* What is expected *
Can you reproduce the material below word for word, leaving the pictures out of your answer?
□ □ □
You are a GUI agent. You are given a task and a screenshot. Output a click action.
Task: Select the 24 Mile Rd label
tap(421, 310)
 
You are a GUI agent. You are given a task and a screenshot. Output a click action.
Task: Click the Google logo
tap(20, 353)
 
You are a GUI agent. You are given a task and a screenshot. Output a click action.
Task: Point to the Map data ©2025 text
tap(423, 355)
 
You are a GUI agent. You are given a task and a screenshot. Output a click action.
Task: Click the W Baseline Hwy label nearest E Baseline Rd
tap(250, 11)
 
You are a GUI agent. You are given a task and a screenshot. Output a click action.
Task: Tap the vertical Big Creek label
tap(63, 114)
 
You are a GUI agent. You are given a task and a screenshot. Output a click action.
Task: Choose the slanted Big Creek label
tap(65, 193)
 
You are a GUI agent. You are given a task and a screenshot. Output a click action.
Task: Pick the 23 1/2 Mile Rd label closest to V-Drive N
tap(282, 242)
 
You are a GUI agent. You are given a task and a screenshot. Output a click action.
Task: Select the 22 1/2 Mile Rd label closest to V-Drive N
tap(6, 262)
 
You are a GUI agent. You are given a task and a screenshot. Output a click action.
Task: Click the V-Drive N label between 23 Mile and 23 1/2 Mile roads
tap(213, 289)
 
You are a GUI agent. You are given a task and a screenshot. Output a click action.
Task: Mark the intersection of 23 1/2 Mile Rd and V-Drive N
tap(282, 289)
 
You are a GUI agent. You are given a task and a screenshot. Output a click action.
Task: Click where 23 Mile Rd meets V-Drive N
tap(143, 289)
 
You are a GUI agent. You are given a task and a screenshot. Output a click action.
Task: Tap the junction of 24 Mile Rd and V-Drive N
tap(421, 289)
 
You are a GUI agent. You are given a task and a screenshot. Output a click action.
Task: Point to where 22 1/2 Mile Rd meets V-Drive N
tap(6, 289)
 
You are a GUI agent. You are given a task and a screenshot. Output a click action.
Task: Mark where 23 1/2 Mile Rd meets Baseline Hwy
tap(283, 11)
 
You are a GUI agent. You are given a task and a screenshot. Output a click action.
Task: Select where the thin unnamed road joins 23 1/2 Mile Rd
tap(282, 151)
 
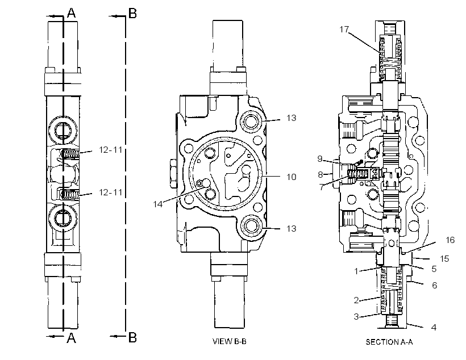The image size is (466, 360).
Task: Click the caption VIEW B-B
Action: point(229,341)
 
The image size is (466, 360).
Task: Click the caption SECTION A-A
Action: point(389,342)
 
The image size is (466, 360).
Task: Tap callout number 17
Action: point(344,30)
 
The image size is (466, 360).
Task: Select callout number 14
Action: point(158,204)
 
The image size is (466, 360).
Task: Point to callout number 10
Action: point(292,177)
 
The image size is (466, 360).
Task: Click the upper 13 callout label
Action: point(292,118)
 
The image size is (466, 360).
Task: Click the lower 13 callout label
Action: point(292,228)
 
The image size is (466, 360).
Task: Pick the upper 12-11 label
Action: point(111,150)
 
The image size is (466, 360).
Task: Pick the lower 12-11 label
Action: point(111,192)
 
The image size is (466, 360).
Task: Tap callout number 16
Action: point(450,240)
□ □ □
* Reply *
You are a GUI agent. You are given a task and a screenshot. Output a click action.
Task: Select the 24 Mile Rd label
tap(421, 310)
 
You are a GUI agent. You are given a task and a screenshot. Output a click action.
Task: Click the Google logo
tap(20, 353)
 
You are a GUI agent. You are given a task and a screenshot. Output a click action.
Task: Point to the Map data ©2025 text
tap(423, 355)
 
You are a GUI agent. You are given a task and a screenshot. Output a click action.
Task: Click the W Baseline Hwy label nearest E Baseline Rd
tap(250, 11)
 
You are a GUI agent. You are given a task and a screenshot. Output a click action.
Task: Tap the vertical Big Creek label
tap(63, 114)
 
You are a GUI agent. You are given a task and a screenshot. Output a click action.
Task: Choose the slanted Big Creek label
tap(65, 193)
 
You are a GUI agent. You are given a task and a screenshot. Output a click action.
Task: Pick the 23 1/2 Mile Rd label closest to V-Drive N
tap(282, 242)
 
You are a GUI agent. You are given a task and a screenshot. Output a click action.
Task: Select the 22 1/2 Mile Rd label closest to V-Drive N
tap(6, 262)
 
You are a GUI agent. You are given a task and a screenshot. Output a click action.
Task: Click the V-Drive N label between 23 Mile and 23 1/2 Mile roads
tap(213, 289)
 
You are a GUI agent. You are given a task and a screenshot. Output a click action.
Task: Mark the intersection of 23 1/2 Mile Rd and V-Drive N
tap(282, 289)
 
You are a GUI agent. You are given a task and a screenshot. Output a click action.
Task: Click where 23 Mile Rd meets V-Drive N
tap(143, 289)
 
You are a GUI agent. You are given a task and a screenshot. Output a click action.
Task: Tap the junction of 24 Mile Rd and V-Drive N
tap(421, 289)
 
You are a GUI agent. You are given a task and a screenshot. Output a click action.
Task: Point to where 22 1/2 Mile Rd meets V-Drive N
tap(6, 289)
 
You are a GUI agent. You are given a task and a screenshot. Output a click action.
Task: Mark where 23 1/2 Mile Rd meets Baseline Hwy
tap(283, 11)
 
You are a GUI agent. You are given a task and a screenshot. Output a click action.
Task: Select where the thin unnamed road joins 23 1/2 Mile Rd
tap(282, 151)
 
The image size is (466, 360).
Task: Click the caption VIEW B-B
Action: point(229,341)
 
The image size is (466, 360).
Task: Click the caption SECTION A-A
Action: point(389,342)
 
The image size is (466, 360).
Task: Tap callout number 17
Action: point(344,30)
 
The image size is (466, 360).
Task: Select callout number 14
Action: point(158,204)
 
The image size is (466, 360).
Task: Point to callout number 10
Action: point(292,177)
 
The image size is (466, 360).
Task: Click the upper 13 callout label
Action: point(292,118)
 
The image size is (466, 360).
Task: Click the lower 13 callout label
Action: point(292,228)
 
The image size is (466, 360).
Task: Pick the upper 12-11 label
Action: point(111,150)
 
The image size is (466, 360).
Task: Pick the lower 12-11 label
Action: point(111,192)
 
The image size is (466, 360).
Task: Tap callout number 16
Action: point(450,240)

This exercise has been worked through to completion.